* [TASK PROMPT] Beneath this task are records; count how many lines include the string "computer" and answer with that number alone.

(Items from a data source)

|---|

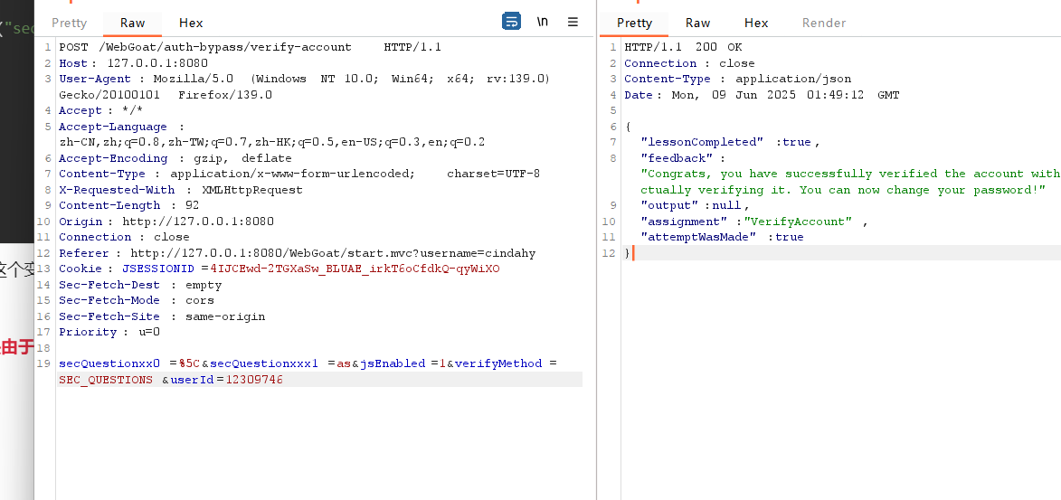Click the secQuestionxx0 parameter in body
Screen dimensions: 1061x500
pos(109,363)
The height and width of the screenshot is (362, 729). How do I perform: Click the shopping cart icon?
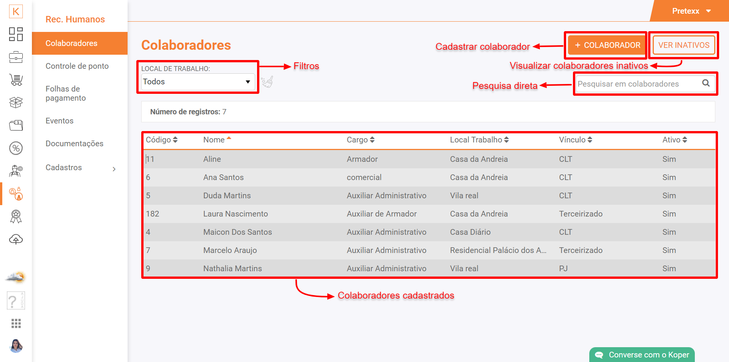16,80
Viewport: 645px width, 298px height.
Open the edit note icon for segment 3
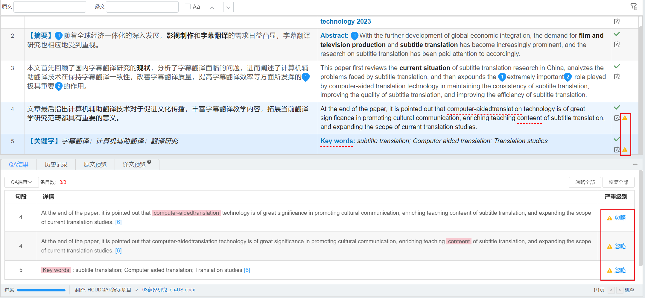click(617, 77)
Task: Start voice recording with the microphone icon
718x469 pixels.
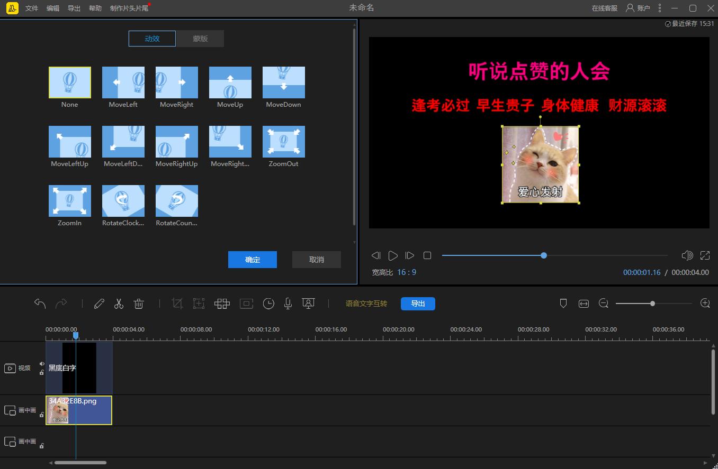Action: [x=288, y=304]
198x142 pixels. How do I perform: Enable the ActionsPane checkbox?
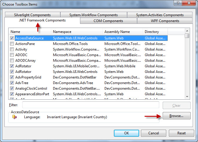(12, 44)
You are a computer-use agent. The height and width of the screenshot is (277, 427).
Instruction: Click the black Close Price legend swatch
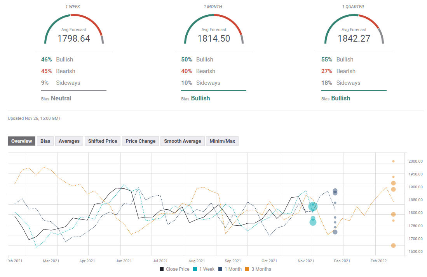162,269
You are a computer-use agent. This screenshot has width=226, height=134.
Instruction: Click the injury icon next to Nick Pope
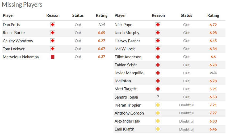tap(158, 25)
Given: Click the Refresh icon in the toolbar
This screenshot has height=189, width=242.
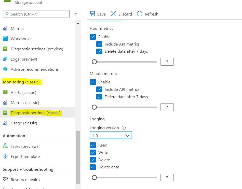Looking at the screenshot, I should (x=139, y=14).

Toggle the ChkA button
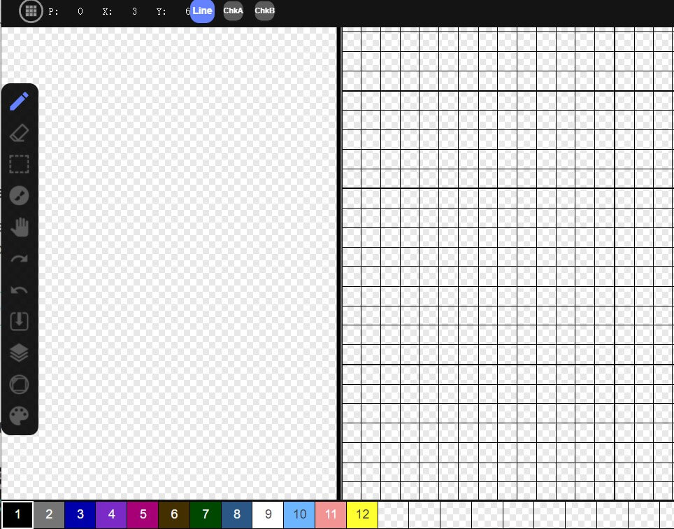coord(233,11)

|---|

* [OUTPUT BELOW] 2